# DR Procedure Validation

**Enforcement Level**: HIGH
**Scope**: All disaster recovery runbooks and backup procedures
**Issue**: #491

## Principle

Untested disaster recovery is not disaster recovery. A DR runbook that has never been executed is a hypothesis, not a plan. All DR procedures must be tested periodically and test results must be recorded.

## Mandatory Rules

1. **Every DR runbook must have a test date**: The `Last Tested` field must contain an actual date, not "never" or "TBD". A runbook without a test date is considered untested and must be flagged.

2. **Periodic retesting required**: DR runbooks must be retested at a cadence appropriate to the service criticality:
   - **Critical services**: Test quarterly (every 90 days)
   - **Standard services**: Test semi-annually (every 180 days)
   - **Low-priority services**: Test annually (every 365 days)

3. **Test results must be recorded**: Each test must record:
   - Date of test
   - Scenario tested
   - Pass or fail result
   - Actual recovery duration vs. RTO target
   - Issues discovered during test
   - Remediation status for discovered issues

4. **Failed tests require remediation**: If a DR test fails, the runbook must be updated and retested before the next scheduled test window.
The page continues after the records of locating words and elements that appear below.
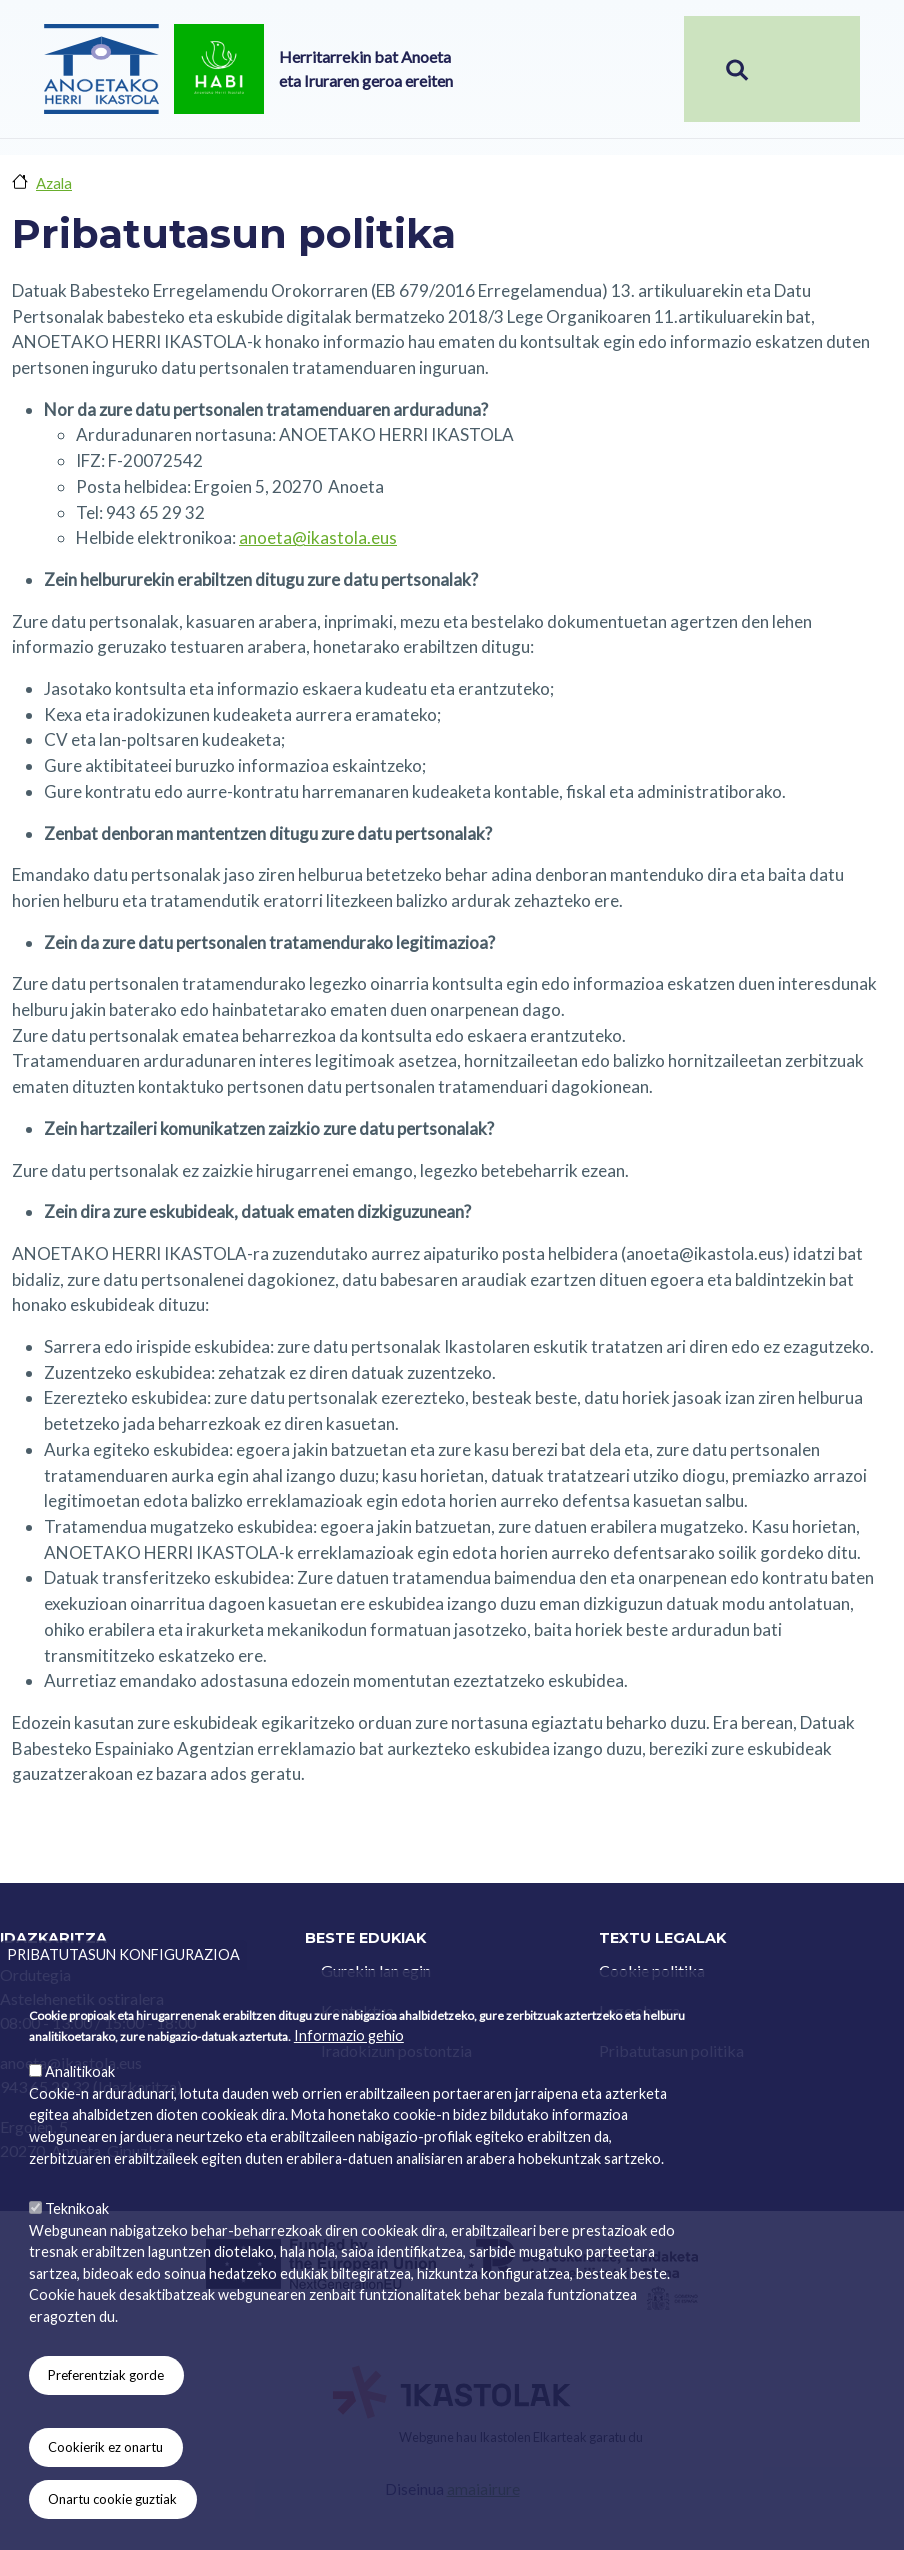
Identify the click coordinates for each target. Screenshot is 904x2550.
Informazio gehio (349, 2089)
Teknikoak (77, 2262)
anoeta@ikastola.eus (318, 537)
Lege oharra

An unresolved DR test failure is a high-priority item.

5. **Backup verification is not DR testing**: Verifying that backups exist is necessary but insufficient. DR testing means executing the full recovery procedure (in a test environment) from backup to running service.

6. **RTO/RPO must be validated against actuals**: If a DR test takes longer than the documented RTO, either the RTO must be revised or the procedure must be optimized. Documented targets that do not match reality provide false confidence.

## Validation

When reviewing or creating DR documentation:

- [ ] `Last Tested` field contains a real date
- [ ] Test date is within the required cadence for this service's criticality
- [ ] Test history section has at least one entry
- [ ] All failed test issues have been addressed
- [ ] Actual recovery time is within documented RTO

## Rationale

Organizations discover their DR procedures don't work during actual disasters — the worst possible time to learn. Regular testing converts theoretical recovery plans into proven operational procedures.